## Exercise goal
Rewrite the material from the line containing "Open the AIO PUMP fan icon" through the end, putting "side panel" in place of "sidebar" and changing nothing else.

## Saved dataset items

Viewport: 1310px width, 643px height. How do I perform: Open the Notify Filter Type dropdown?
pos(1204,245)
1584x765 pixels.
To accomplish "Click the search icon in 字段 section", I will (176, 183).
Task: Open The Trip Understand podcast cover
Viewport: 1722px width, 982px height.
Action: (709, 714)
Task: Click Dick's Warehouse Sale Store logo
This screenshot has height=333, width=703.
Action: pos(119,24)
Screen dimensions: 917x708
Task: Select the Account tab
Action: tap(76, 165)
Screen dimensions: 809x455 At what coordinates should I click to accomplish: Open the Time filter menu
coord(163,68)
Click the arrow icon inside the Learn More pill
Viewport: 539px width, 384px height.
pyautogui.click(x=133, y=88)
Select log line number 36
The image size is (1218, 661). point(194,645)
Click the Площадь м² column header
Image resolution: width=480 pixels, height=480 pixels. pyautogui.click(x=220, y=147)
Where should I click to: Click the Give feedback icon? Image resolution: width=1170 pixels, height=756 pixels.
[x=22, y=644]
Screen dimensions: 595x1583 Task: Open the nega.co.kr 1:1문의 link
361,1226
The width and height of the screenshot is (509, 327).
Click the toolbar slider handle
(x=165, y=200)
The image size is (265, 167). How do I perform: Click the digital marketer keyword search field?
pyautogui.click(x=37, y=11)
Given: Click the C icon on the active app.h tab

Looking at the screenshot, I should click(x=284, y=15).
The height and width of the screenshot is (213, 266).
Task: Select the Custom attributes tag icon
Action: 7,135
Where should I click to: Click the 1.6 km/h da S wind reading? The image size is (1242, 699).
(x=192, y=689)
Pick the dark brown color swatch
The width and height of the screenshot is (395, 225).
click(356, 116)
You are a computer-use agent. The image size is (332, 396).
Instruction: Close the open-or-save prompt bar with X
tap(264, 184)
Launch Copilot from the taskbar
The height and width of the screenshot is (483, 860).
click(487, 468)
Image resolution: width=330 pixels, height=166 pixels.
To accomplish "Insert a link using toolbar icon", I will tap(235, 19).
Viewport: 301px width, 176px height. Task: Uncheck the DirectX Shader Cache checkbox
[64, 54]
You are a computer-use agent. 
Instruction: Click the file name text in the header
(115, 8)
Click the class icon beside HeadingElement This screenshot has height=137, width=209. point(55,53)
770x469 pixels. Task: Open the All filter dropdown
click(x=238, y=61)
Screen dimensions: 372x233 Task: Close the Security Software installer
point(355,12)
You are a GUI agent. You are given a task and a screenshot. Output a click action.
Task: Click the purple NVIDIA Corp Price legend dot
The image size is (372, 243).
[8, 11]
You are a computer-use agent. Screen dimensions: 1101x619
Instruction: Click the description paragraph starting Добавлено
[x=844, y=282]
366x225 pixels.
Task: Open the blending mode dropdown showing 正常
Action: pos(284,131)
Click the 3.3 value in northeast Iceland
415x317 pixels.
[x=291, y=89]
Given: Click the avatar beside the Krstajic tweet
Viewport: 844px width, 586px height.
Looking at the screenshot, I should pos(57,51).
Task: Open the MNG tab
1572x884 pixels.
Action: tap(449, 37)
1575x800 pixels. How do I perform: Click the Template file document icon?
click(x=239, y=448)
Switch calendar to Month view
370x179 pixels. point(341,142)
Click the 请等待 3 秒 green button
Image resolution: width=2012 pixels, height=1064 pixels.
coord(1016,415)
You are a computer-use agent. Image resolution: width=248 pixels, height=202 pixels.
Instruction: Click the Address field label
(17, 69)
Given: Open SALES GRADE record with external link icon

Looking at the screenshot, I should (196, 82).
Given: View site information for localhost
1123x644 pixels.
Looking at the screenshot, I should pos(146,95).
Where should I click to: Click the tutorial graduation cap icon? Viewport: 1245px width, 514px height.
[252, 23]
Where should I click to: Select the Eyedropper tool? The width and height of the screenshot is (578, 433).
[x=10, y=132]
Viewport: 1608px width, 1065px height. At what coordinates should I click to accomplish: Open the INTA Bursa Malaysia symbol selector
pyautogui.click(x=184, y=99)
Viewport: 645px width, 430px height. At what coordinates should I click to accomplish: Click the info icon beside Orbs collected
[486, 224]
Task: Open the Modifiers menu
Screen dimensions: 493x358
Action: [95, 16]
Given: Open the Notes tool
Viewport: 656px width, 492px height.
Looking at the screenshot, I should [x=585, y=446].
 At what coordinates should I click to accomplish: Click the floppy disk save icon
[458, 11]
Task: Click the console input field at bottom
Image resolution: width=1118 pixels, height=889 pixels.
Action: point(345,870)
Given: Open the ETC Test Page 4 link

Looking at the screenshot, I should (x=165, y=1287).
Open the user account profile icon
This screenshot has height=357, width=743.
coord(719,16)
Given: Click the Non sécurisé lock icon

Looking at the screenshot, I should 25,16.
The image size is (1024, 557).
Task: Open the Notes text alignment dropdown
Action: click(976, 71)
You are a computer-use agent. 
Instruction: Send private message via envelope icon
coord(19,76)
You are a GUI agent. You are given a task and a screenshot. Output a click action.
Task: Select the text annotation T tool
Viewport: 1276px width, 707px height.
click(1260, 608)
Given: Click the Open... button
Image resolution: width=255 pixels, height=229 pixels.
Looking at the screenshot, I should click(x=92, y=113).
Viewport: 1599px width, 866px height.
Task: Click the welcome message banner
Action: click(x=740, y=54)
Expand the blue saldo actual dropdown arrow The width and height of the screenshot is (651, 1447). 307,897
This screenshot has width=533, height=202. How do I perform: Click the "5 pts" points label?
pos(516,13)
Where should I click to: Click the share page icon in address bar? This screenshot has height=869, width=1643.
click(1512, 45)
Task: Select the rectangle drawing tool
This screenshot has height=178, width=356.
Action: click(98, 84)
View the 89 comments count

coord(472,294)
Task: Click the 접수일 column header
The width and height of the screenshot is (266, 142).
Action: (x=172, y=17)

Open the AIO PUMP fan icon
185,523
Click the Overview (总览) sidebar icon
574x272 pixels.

## Response to this exercise
Open the AIO PUMP fan icon
185,523
Click the Overview (总览) side panel icon
574x272 pixels.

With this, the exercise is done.